It has been said before that the scandal isn’t what’s illegal. It’s what’s legal. Observers of Connecticut politics were reminded of that nifty maxim last week after a series of articles in the Courant documenting the unholy nexus between lawmakers, law firms, and lobbyists.
The crooked alliance between influence peddlers and public officials is nothing new, of course. Hired guns have been seeking clout in the seats of power as long as governments have existed. Nature abhors a vacuum, lobbyists are eager to fill the gulf between lawmakers and their constituents and few states can match Connecticut’s reputation for political corruption. But even by those low standards, it’s hard to accept the state of influence peddling in Connecticut.
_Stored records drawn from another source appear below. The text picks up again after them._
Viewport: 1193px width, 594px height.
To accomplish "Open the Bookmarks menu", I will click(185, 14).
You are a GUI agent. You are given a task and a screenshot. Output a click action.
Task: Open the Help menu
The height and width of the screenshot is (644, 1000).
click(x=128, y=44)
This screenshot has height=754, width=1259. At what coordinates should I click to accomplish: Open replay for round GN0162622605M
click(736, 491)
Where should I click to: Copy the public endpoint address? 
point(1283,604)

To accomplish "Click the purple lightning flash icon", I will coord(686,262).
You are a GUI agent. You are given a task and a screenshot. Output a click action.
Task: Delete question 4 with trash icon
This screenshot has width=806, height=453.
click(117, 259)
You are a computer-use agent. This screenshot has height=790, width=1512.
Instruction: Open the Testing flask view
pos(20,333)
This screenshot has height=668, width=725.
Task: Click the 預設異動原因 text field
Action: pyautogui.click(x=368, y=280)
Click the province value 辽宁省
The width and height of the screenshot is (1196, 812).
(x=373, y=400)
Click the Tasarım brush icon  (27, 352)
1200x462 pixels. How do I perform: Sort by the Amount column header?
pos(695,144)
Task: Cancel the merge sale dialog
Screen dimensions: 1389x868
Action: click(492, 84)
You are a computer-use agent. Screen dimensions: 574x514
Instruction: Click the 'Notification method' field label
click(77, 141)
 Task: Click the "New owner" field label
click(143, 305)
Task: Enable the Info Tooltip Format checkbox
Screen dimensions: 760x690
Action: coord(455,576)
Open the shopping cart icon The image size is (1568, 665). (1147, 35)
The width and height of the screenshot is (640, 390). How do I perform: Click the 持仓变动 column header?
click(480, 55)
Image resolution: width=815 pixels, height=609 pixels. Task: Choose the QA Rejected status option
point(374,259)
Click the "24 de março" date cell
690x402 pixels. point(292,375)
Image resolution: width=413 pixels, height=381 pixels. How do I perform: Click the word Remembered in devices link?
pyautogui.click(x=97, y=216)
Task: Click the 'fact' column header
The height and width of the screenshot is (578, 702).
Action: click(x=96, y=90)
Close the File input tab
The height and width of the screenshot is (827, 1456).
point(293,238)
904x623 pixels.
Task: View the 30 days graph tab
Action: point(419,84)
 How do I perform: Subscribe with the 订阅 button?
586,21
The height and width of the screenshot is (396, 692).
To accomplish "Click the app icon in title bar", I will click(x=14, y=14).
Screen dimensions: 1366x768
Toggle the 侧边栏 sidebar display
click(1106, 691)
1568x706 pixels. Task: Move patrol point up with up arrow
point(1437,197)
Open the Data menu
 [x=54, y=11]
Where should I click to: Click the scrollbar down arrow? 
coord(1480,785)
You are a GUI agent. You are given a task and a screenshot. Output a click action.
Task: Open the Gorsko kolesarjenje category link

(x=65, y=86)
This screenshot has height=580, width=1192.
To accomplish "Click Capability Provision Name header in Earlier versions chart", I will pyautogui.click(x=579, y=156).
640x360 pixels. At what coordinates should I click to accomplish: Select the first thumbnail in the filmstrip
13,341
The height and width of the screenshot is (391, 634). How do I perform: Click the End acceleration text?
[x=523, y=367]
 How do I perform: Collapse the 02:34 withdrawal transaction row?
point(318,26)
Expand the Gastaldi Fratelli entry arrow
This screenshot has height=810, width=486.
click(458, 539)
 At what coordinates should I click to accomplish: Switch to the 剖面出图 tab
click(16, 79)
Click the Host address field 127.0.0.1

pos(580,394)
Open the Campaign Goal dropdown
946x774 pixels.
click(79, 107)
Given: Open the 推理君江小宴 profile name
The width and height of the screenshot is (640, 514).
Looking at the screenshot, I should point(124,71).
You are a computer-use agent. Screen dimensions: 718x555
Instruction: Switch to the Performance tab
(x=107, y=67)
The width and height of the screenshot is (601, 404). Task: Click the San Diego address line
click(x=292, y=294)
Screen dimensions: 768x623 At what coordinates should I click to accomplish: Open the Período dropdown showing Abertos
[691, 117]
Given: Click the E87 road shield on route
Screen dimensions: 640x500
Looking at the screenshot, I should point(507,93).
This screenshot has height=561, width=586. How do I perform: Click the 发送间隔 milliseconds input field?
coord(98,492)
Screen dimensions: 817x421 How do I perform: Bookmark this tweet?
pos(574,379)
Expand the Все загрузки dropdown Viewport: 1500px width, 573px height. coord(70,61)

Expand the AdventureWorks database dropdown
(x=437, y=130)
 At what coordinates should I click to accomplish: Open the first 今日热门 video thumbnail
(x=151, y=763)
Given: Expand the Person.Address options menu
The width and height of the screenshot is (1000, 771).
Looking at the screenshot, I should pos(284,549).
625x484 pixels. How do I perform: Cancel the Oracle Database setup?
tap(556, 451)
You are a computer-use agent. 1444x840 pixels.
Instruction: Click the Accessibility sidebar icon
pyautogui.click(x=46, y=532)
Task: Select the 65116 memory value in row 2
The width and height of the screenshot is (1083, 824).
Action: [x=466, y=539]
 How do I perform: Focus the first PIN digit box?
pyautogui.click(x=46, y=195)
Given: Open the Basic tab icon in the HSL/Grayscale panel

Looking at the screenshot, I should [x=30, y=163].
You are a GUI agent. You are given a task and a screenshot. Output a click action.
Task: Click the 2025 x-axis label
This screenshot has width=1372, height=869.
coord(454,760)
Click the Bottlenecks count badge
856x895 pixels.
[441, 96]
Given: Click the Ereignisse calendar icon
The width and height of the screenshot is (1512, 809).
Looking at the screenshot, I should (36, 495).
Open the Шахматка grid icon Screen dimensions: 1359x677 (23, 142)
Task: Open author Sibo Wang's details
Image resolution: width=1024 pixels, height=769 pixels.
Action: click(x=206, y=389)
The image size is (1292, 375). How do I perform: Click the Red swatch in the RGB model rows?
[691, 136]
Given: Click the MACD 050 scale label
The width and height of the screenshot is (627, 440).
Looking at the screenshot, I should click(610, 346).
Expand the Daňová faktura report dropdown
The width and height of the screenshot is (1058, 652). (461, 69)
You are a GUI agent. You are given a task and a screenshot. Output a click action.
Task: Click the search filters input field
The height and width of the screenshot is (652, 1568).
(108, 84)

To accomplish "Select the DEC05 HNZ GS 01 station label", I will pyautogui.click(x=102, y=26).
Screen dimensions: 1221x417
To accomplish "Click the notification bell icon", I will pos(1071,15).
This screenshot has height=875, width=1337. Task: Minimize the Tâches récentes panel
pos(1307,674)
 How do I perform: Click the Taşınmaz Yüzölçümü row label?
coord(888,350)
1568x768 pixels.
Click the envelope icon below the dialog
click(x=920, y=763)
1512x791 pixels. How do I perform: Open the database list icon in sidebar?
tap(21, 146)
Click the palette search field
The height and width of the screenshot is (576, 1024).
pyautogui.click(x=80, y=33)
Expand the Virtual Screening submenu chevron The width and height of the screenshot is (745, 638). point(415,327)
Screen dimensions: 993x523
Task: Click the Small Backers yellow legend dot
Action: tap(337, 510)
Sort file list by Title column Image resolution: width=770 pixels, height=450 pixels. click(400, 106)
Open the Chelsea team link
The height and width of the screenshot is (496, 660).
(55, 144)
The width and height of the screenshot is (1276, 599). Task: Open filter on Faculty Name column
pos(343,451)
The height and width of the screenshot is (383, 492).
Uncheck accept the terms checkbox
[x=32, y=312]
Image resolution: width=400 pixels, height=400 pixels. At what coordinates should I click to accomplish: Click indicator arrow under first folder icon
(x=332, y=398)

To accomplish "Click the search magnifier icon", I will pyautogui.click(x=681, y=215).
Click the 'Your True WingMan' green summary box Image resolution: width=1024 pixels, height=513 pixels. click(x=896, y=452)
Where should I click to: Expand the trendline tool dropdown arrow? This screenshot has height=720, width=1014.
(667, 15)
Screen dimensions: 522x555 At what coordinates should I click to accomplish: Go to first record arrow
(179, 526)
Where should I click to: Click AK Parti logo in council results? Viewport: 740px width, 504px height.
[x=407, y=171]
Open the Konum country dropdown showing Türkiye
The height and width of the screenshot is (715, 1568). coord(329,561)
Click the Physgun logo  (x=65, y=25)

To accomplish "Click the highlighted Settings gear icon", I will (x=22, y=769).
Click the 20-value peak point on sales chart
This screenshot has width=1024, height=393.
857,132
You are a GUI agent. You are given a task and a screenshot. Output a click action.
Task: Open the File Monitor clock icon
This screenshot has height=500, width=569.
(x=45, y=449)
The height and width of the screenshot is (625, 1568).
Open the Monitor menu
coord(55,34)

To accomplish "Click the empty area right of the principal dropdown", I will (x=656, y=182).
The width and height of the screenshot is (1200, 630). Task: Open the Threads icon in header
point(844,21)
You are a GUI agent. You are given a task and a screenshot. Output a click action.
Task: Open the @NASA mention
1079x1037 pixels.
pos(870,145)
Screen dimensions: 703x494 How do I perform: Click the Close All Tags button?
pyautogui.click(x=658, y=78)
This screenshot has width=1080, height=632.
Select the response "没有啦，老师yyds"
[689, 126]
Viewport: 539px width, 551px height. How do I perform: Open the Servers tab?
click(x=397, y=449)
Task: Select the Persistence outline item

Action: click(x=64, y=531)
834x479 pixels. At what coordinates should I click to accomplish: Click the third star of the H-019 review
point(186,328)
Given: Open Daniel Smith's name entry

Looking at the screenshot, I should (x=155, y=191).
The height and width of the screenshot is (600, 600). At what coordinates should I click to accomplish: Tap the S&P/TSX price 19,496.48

The current imbroglio seems to have been ignited by Matt Hennessy, a political strategist and former chief of staff to Eddie Perez, the felonious ex-mayor of Hartford. In a lawsuit, Hennessy alleges that his firm failed to win a consulting gig with the Connecticut Resources Recovery Authority, the quasi-public garbage authority, because of special treatment given to the powerhouse Hartford firm of Brown Rudnick. Hennessy also charges that Brown Rudnick partner Thomas Ritter, a former speaker of the Connecticut House of Representatives, violated laws prohibiting outside lobbying on behalf of quasi-public agencies such as CRRA.
According to Courant columnist Kevin Rennie, while the law does not permit Ritter to lobby on behalf of CRRA, it does allow him to act as “municipal liaison” — whatever that means. However, Ritter may actively lobby on behalf of CRRA if he receives no compensation for doing so. Got that?
What a ludicrous law. You can lobby on behalf of a client if you don’t actually bill the client for the time spent lobbying? Ritter can walk the half dozen blocks from his office to the Capitol and cajole lawmakers into favoring his clients so long as he doesn’t include that activity on his monthly invoice?
Perhaps I’m naive, but that really strikes me as a distinction without a difference. Brown Rudnick is being paid handsomely to represent CRRA, so a few hours of uncompensated lobbying is time well spent if it puts the firm in a better position during negotiations for a lucrative contract renewal with CRRA. For government relations and legal work, Brown Rudnick has billed CRRA $2.8 million since 2007. Moreover, what’s to prevent Brown Rudnick from fudging the billing and saying Ritter wasn’t lobbying when he really was? The answer, apparently, is nothing.
But most shocking is that one of Brown Rudnick’s attorneys is Larry Cafero, minority leader of the state House of Representatives. For the record, he denies doing any lobbying for CRRA. But according to Rennie, Brown Rudnick is allowed to lobby Cafero. And as minority leader, Cafero has the authority to appoint two members of CRRA’s 11-person board of directors.
Talk about a circular flow chart! Sounds more like the well-oiled machinations of a tinpot dictatorship than a system of accountability in one of the most progressive states in the nation.
As weak as our state’s lobbying laws are, it looks like they’re even worse in many other states, according to the Center For Public Integrity, which rated Connecticut a B overall in a series of metrics involving lobbying disclosure. And the state received an A in the area of ethics enforcement.
Still, with holes like this, we obviously have miles to go and promises to keep. One of the problems with enacting better laws is as clear as the gold dome atop the Capitol. Lawmakers are reluctant to close the revolving doors between their offices and the lobbying firms because they might want to peddle influence themselves one day after they leave the General Assembly.
So the only way stronger laws will see the light of day is if the voters make it clear that the status quo is unacceptable. But beyond journalists and a relative handful of clean-government advocates, who really cares?
Maybe it will take another disaster to spur the General Assembly and Gov. Dannel Malloy into action. After all, it took CRRA’s disastrous $220 million loss to Enron, the collapsed energy-trading giant, to prod the legislature into banning outside lobbying for quasi-public agencies in 2002. That scandal prompted a wave of lawsuits from CRRA member towns and others over proposed fee increases that the garbage authority wanted to impose to recover its Enron losses. Most of the money CRRA lost was eventually recovered from the sale of the bankruptcy decision.
So that’s what it’s come to for us good-government types? Hoping for a catastrophe that will shame lethargic lawmakers into action? It would be funny if there wasn’t so much at stake.